__Records supplied__.

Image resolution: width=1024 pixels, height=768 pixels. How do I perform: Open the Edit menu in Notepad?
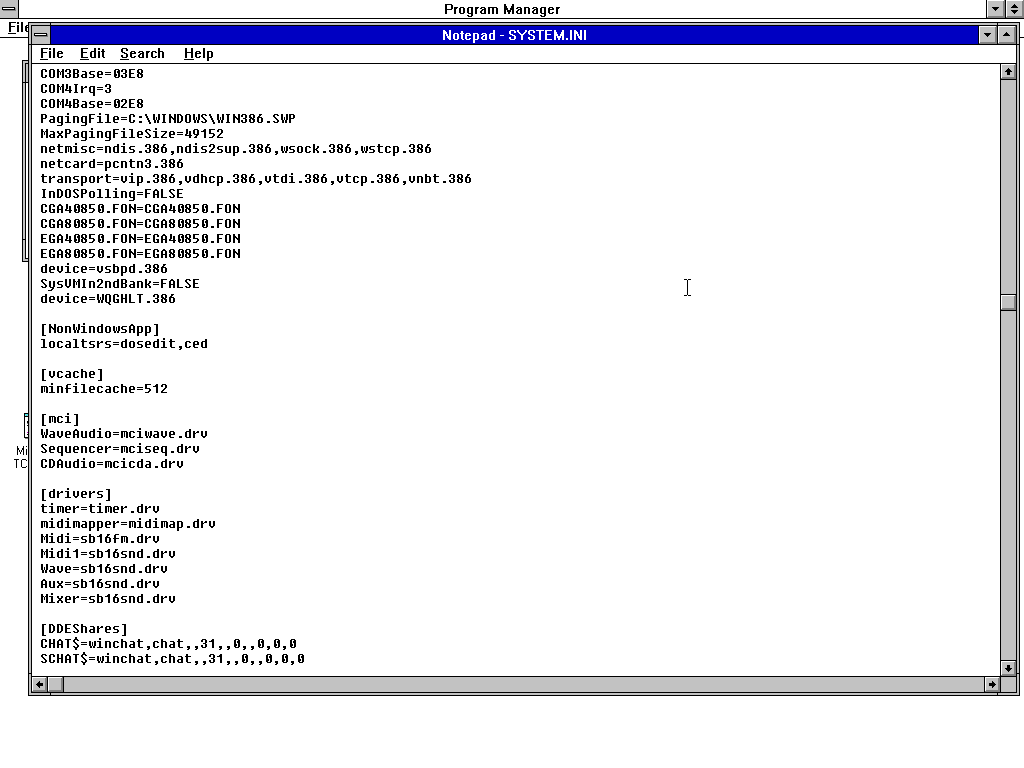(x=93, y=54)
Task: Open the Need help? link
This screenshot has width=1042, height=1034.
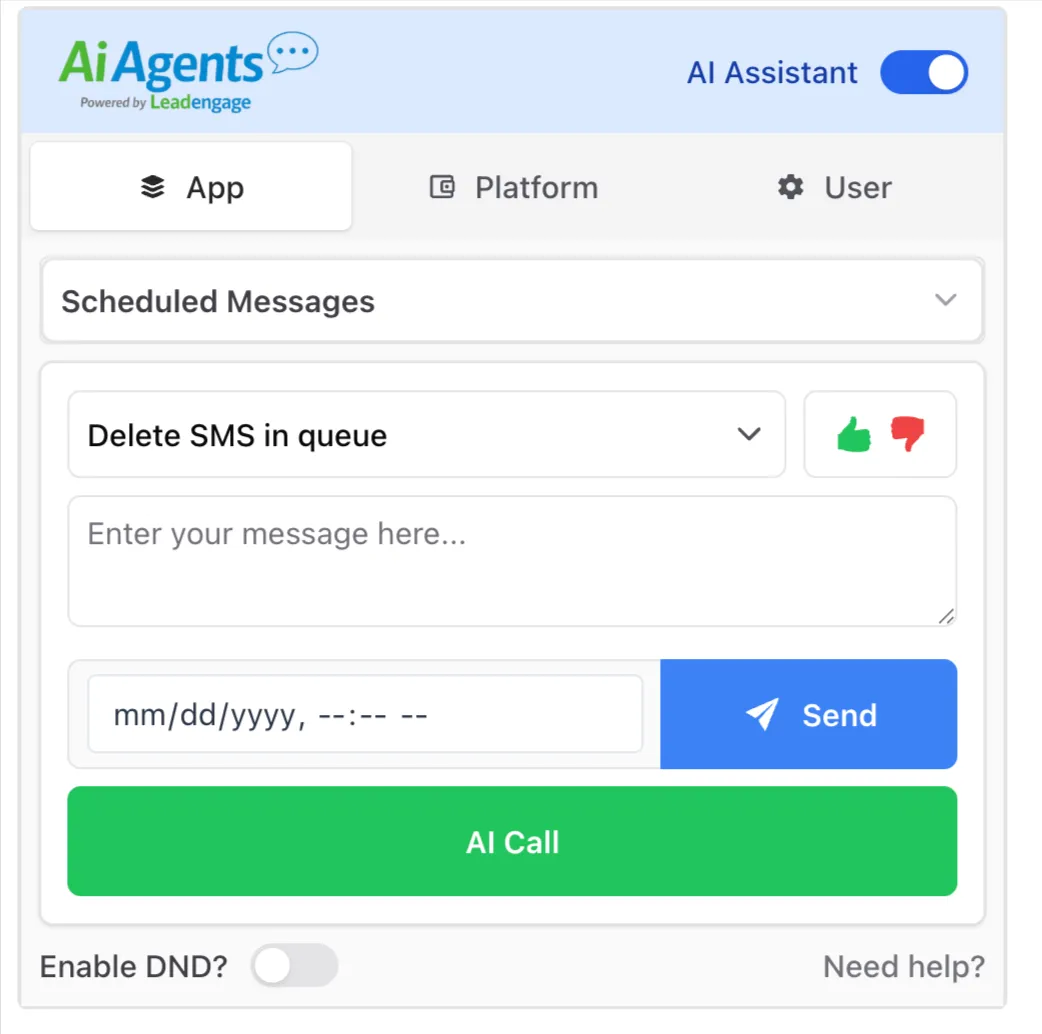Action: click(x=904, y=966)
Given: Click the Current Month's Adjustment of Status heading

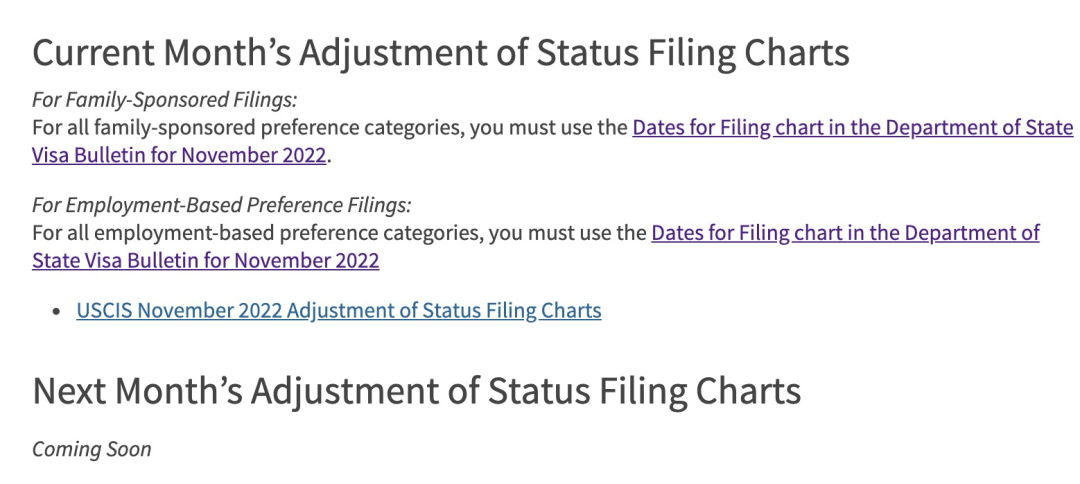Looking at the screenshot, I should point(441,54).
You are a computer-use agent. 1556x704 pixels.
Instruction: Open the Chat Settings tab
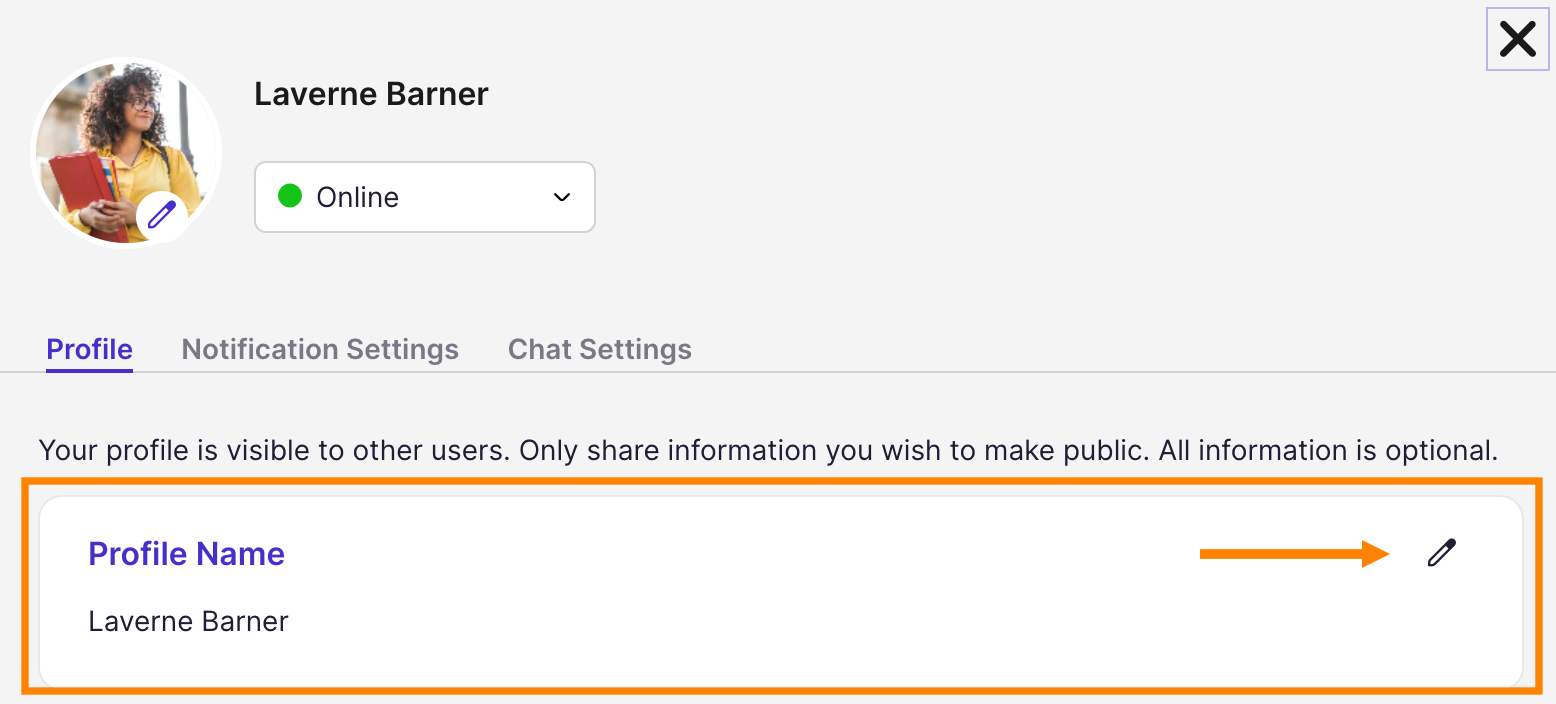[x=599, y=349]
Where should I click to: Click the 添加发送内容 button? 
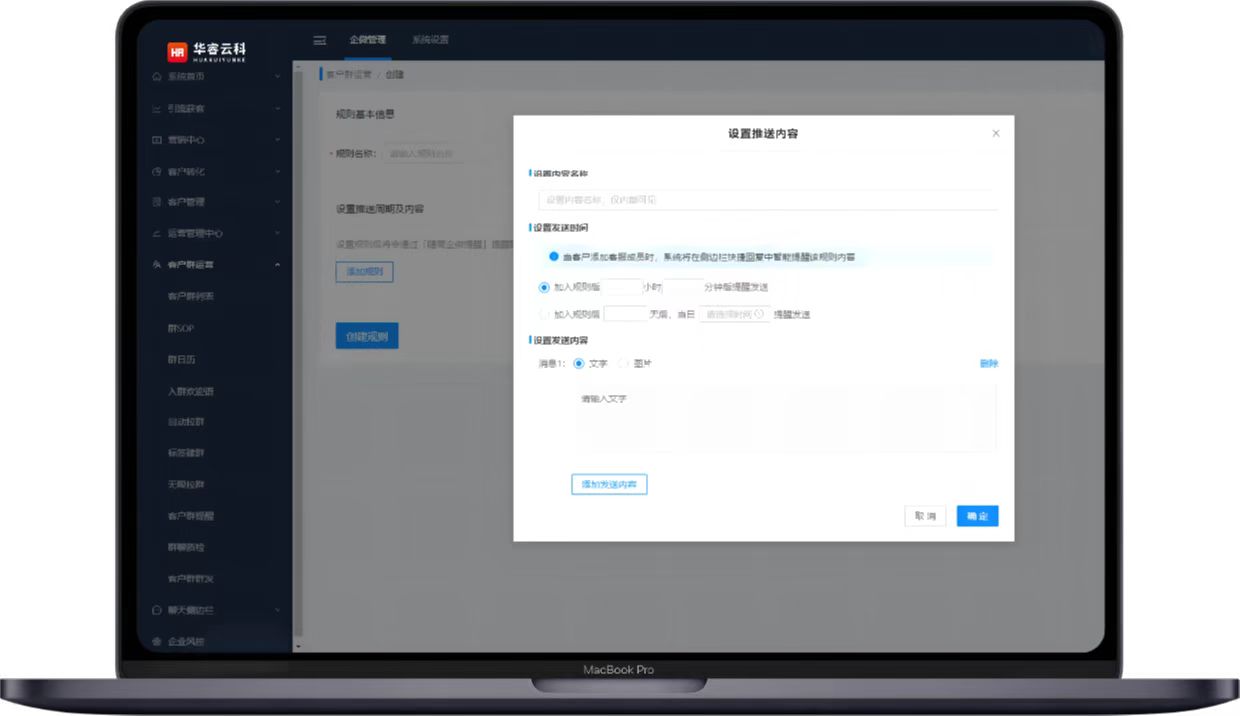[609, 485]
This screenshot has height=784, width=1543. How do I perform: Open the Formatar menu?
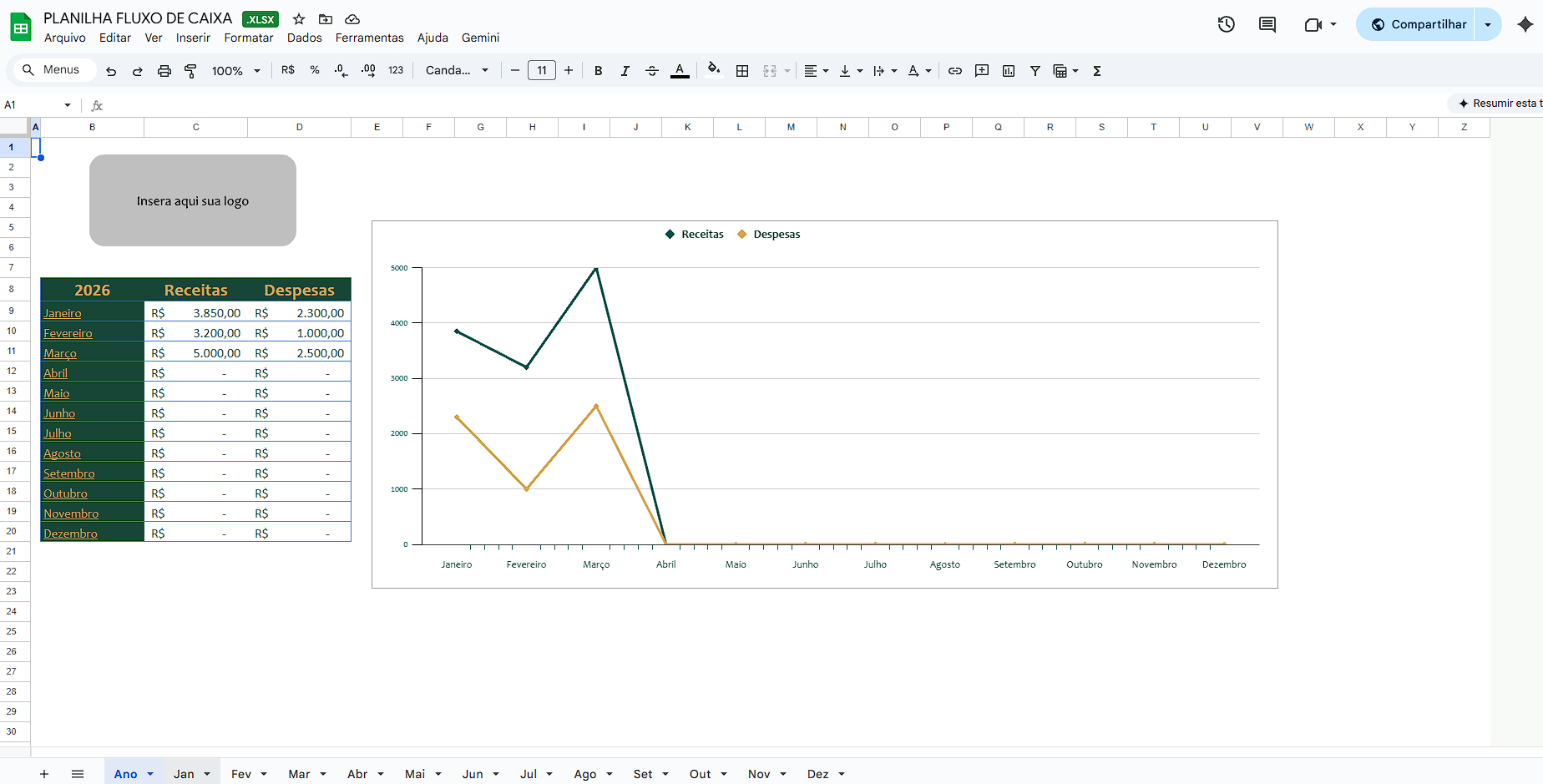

__Exercise instructions__.
Please retype the data exactly, but do not carry over any picture.

__Response to the task__.
Image resolution: width=1024 pixels, height=768 pixels. How do I perform: Open the Edit menu in Notepad?
(x=93, y=54)
Task: Open the Need help? link
This screenshot has width=1042, height=1034.
Action: click(x=904, y=966)
Given: Click the Current Month's Adjustment of Status heading

Looking at the screenshot, I should point(441,54).
You are a computer-use agent. 1556x704 pixels.
Instruction: Open the Chat Settings tab
[x=599, y=349]
Where should I click to: Click the 添加发送内容 button? 
[609, 485]
This screenshot has height=784, width=1543. How do I perform: Open the Formatar menu?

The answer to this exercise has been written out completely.